Instructions for the task
Leaving out all pictures, transcribe the lines below exactly, from the first through the line containing "You are a computer-use".

Dataset entries

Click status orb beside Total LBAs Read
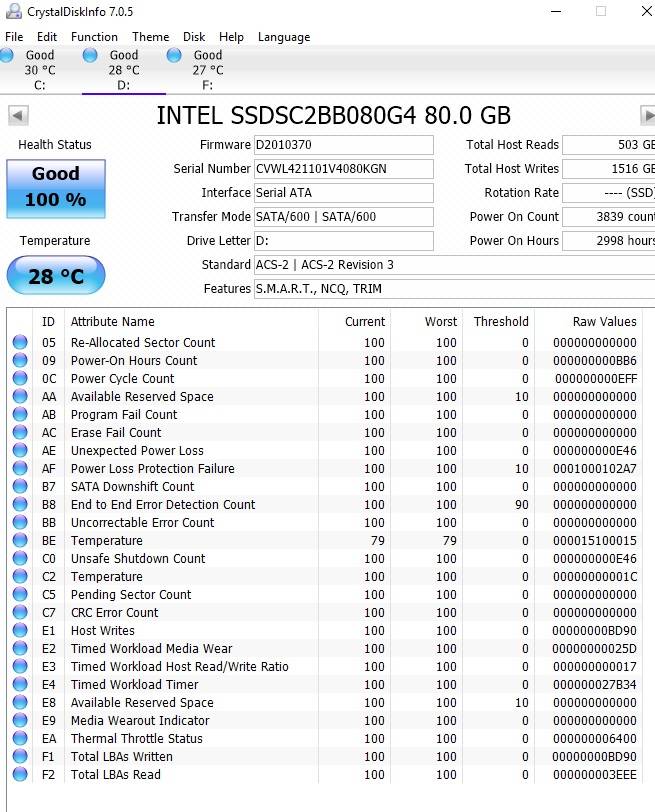Image resolution: width=655 pixels, height=812 pixels. coord(20,775)
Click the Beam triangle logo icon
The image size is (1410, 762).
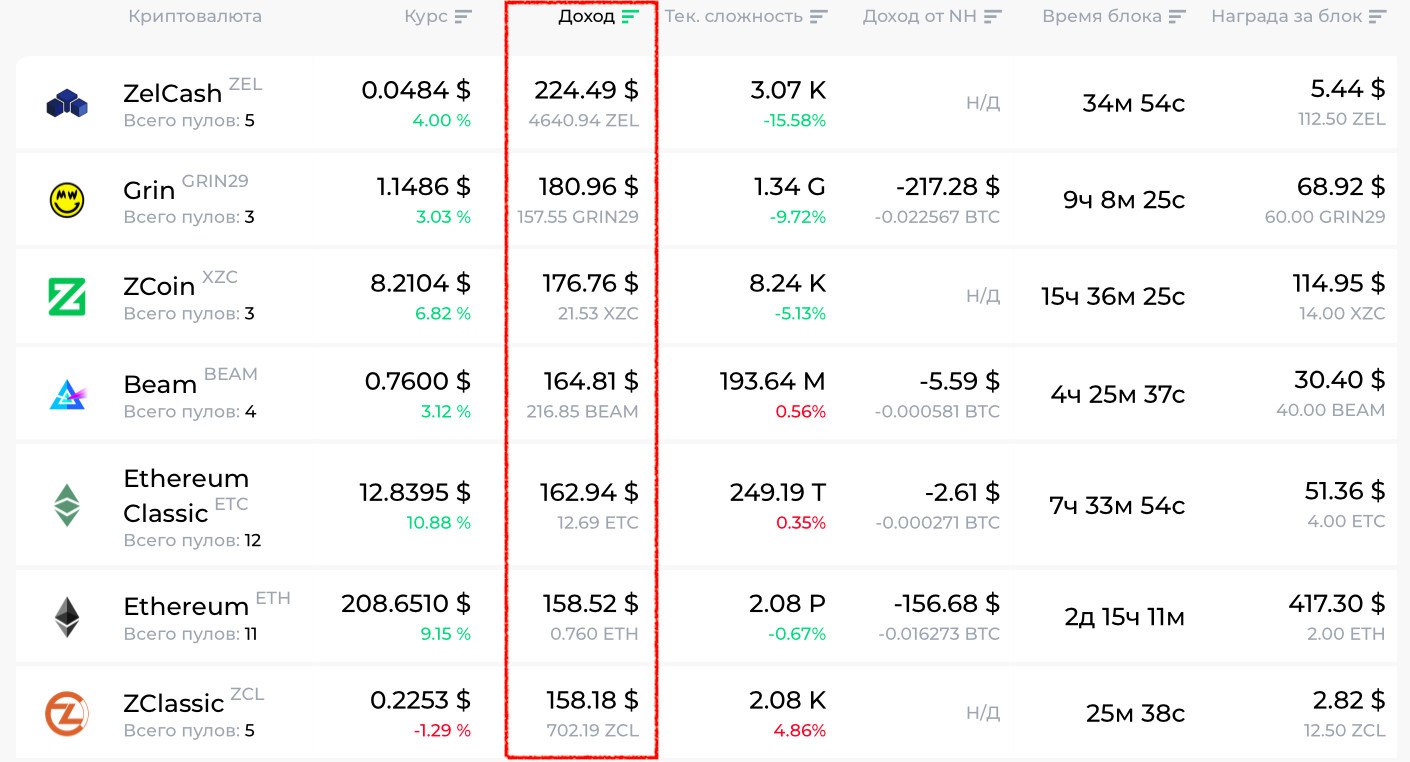coord(67,395)
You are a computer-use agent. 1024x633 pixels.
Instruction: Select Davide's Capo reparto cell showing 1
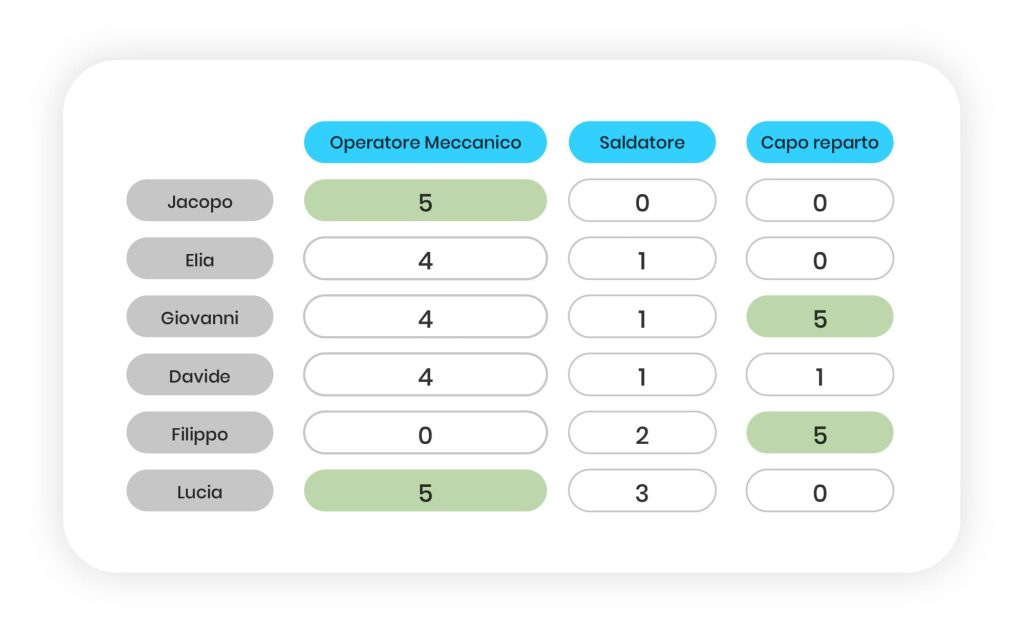tap(819, 375)
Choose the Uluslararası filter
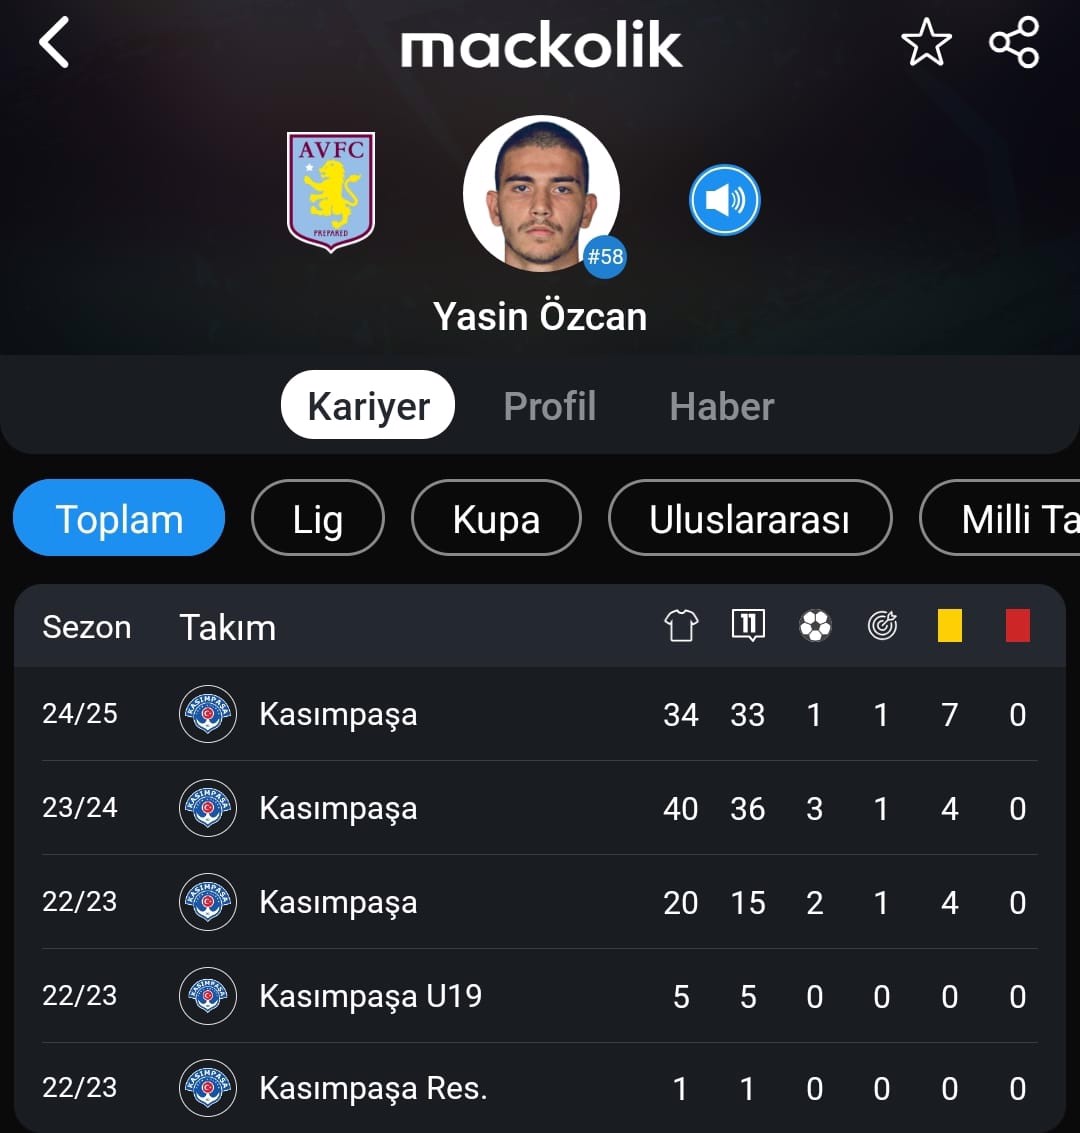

Completed exercise
Click status orb beside Total LBAs Read
Image resolution: width=655 pixels, height=812 pixels. coord(20,775)
Click the Beam triangle logo icon
The image size is (1410, 762).
coord(67,395)
You are a computer-use agent. 1024x633 pixels.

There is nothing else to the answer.